Martha Karlolyi was succinct.
“Mission accomplished,” the U.S. women’s national team coordinator told media in Glasgow, Scotland, on Sunday.
Karolyi beamed after her team set program records for total medals at a Worlds with a team event and gold medals for any Worlds (five), including three individual titles for superstar Simone Biles.
Coming to Glasgow, Biles looked like a lock for the five-woman Olympic team, and Gabby Douglas, Aly Raisman and Maggie Nichols put themselves in strong positions via results throughout the year. They won’t learn their fates until after July’s Olympic trials.
We know what Biles did last week. Douglas and Nichols posted the best non-Biles all-around scores in Glasgow, if one counts Nichols’ four-event performance in the team final.
Raisman was fifth in all-around qualifying but missed the final because she was third among Americans, and made zero individual finals overall. However, her last routine score in Glasgow, a 15.075 on floor in the team final, would have earned bronze in apparatus finals. She may not have performed as well as Douglas and Nichols in Glasgow, but her experience and intangibles are unmatched in the U.S. program.
The U.S. would certainly be favored to repeat as Olympic champion with just that quartet, which makes the fifth roster spot somewhat of a luxury. Where does the formidable team most need help in a three-up, three-count format?
Biles, Nichols and Raisman all perform the standard high-difficulty vault, the Amanar, and put up medal-worthy floor routines (and Douglas could upgrade to the Amanar for 2016). That leaves beam, where only Biles scored above 14.4 at Worlds, and uneven bars, Biles’ and Raisman’s weakest event.
The U.S. chose to bring two bars specialists to Worlds -- Brenna Dowell and Madison Kocian. Kocian hit in qualifying to earn the fifth team final spot and then shared gold with three others in the bars final (Douglas was fifth). Kocian may be the clubhouse leader for the fifth Olympic spot.
If a younger gymnast is to enter the conversation next year, it’s expected to be Laurie Hernandez, who won the junior all-around and bars titles at the P&G Championships.
On beam, Alyssa Baumann was the only gymnast to score in the 15s on both nights at the 2014 and 2015 P&G Championships (even Biles couldn’t muster that) but scored lower at her only Worlds appearance in 2014.
Maybe the perfect scenario would be a return to form from 2012 Olympian Kyla Ross, who earned World silver on bars and beam in 2013, but must regroup after finishing 10th in the all-around at the P&G Championships in August.
While the U.S. women overflow with talent, the men scraped together a World Championships team.
A fifth-place finish without the three best all-around gymnasts from last year’s P&G Championships was respectable.
The climb back to the podium will be steep. China and Japan beat the U.S. men in every Olympics and Worlds since 2005, and now Great Britain may be pulling away.

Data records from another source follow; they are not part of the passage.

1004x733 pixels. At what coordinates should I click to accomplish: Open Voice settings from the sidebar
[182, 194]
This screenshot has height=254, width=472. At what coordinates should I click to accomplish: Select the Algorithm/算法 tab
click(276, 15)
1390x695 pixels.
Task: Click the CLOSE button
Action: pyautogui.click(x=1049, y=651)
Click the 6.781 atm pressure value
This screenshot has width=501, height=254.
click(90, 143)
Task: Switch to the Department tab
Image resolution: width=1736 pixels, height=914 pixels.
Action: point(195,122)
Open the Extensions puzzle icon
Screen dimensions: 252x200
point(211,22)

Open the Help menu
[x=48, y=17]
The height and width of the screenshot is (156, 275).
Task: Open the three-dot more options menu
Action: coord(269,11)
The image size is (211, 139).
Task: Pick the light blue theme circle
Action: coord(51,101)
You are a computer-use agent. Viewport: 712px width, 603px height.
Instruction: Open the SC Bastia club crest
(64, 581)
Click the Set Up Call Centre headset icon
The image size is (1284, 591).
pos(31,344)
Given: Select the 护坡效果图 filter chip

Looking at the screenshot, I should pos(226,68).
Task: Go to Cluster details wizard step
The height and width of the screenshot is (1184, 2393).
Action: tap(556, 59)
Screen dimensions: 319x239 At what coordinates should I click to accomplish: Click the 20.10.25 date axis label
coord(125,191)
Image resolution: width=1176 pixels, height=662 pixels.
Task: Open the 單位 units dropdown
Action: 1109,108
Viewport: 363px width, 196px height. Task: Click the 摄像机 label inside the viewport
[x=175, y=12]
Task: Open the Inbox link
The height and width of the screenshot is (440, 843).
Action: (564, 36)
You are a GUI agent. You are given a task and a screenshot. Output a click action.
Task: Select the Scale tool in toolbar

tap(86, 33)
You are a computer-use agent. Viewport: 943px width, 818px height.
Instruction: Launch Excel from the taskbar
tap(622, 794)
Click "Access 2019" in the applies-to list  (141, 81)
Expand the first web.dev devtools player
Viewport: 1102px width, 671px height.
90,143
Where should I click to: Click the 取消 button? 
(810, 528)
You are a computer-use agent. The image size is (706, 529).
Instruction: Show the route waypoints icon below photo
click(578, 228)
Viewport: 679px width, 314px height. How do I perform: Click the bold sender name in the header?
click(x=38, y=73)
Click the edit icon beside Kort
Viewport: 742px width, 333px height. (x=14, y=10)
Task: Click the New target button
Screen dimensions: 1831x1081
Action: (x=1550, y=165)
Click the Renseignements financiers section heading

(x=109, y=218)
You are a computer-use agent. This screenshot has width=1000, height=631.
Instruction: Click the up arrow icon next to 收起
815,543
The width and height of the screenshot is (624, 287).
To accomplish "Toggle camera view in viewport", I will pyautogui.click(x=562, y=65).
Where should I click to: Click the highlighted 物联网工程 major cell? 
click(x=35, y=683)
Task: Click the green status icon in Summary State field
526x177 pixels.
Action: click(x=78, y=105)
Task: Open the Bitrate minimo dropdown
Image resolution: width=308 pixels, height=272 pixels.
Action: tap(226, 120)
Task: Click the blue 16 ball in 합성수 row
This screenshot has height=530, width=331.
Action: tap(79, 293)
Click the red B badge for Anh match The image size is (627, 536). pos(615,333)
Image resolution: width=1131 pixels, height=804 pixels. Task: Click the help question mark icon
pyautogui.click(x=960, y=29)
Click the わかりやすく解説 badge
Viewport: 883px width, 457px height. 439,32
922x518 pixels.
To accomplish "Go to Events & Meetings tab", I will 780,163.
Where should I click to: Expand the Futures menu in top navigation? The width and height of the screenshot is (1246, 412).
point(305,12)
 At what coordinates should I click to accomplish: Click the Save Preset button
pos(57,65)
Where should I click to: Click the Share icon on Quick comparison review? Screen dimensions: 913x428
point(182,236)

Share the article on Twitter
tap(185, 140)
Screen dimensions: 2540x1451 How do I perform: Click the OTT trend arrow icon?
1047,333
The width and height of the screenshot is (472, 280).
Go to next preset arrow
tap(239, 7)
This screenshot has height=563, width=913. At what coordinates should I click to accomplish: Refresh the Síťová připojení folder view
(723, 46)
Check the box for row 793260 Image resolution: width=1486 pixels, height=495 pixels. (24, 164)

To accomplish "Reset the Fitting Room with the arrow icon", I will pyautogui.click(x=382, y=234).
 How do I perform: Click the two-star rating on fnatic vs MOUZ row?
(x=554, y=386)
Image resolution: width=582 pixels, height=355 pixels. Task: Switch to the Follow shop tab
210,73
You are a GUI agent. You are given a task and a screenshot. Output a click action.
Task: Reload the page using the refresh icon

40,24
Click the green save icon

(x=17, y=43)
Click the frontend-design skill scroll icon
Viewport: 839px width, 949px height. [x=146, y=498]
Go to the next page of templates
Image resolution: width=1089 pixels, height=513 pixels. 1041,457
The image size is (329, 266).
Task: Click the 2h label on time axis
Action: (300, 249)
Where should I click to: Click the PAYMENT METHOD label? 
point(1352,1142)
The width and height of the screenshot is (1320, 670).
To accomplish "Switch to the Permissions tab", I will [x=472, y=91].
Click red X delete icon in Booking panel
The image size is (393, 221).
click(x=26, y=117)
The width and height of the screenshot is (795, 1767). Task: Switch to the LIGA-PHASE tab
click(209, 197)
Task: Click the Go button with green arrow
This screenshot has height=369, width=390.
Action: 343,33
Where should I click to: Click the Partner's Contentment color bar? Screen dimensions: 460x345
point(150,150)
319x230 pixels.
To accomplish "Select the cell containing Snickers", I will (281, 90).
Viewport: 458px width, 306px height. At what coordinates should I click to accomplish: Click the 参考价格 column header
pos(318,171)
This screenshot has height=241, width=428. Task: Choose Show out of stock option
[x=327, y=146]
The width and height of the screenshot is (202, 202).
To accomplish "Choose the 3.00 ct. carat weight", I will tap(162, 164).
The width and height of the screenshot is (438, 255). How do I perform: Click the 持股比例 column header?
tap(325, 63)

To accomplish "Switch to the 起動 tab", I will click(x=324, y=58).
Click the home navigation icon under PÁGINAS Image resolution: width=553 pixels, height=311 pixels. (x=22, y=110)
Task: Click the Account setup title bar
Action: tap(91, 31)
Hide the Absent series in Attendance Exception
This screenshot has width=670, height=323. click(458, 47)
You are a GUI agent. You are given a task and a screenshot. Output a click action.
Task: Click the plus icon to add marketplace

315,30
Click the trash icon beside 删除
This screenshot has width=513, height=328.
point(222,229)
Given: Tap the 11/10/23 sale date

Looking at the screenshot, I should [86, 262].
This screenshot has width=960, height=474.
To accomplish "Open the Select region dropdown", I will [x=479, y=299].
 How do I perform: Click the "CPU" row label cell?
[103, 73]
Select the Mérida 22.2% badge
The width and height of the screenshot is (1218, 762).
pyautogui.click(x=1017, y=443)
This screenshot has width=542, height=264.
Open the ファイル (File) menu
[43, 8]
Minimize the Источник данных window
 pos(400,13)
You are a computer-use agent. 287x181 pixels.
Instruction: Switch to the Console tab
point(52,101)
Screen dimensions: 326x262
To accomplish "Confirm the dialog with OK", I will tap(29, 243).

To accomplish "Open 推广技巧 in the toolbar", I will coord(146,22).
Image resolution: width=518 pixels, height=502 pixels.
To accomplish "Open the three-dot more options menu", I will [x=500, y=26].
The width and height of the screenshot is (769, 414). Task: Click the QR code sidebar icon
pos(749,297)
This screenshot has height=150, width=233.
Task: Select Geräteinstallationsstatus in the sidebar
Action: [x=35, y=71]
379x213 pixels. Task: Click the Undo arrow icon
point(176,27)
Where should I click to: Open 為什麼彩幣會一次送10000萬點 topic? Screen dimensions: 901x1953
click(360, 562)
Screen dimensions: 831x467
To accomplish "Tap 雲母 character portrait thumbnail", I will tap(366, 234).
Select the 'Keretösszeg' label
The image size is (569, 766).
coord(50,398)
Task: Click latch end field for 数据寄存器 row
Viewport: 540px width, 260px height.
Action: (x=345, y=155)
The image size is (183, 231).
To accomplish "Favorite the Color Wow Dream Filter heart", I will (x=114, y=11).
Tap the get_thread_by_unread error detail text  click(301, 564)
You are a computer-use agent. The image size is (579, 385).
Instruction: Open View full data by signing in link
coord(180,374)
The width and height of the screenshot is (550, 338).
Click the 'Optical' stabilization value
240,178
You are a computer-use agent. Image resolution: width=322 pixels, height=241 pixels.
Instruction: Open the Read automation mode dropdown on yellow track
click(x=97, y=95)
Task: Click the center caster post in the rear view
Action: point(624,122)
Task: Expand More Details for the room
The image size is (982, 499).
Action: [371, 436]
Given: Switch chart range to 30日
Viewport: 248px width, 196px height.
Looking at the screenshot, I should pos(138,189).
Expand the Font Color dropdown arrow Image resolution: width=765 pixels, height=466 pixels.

The Brits, silver medalists ahead of China in Glasgow, have experience (Louis Smith, Dan Purvis and Kristian Thomas all own previous World apparatus medals), promise (Brinn Bevan, 18, and Nile Wilson, 19) and arguably the world’s second-best gymnast, Max Whitlock.
The U.S. men’s medal hopes were justified after World bronze in 2014, but three members of that team missed last week’s Worlds and will go into 2016 returning from surgeries -- Olympians Sam Mikulak, John Orozco (both Achilles) and Jacob Dalton (shoulder).
An underlying problem in Glasgow: the six-man team was uneven. The U.S. finished top three among all nations on high bar, parallel bars and still rings and outside the top five on pommel horse, floor exercise and vault.
The injuries to Mikulak, Orozco and Dalton of course complicated the Olympic team selection picture. Danell Leyva and Donnell Whittenburg salvaged apparatus medals Sunday, high bar silver and vault bronze, and were the team’s all-arounders, too.
A major problem is that Orozco, Dalton, Leyva and Whittenburg are not reliable on pommel horse, the U.S.’ Achilles heel event. That creates more Olympic team selection scenarios and increases the value of strong pommel workers Alex Naddour and Marvin Kimble.
Olympic roster sizes for men and women are five gymnasts each. The U.S. women could get by in Rio with four gymnasts. The U.S. men would like six or seven.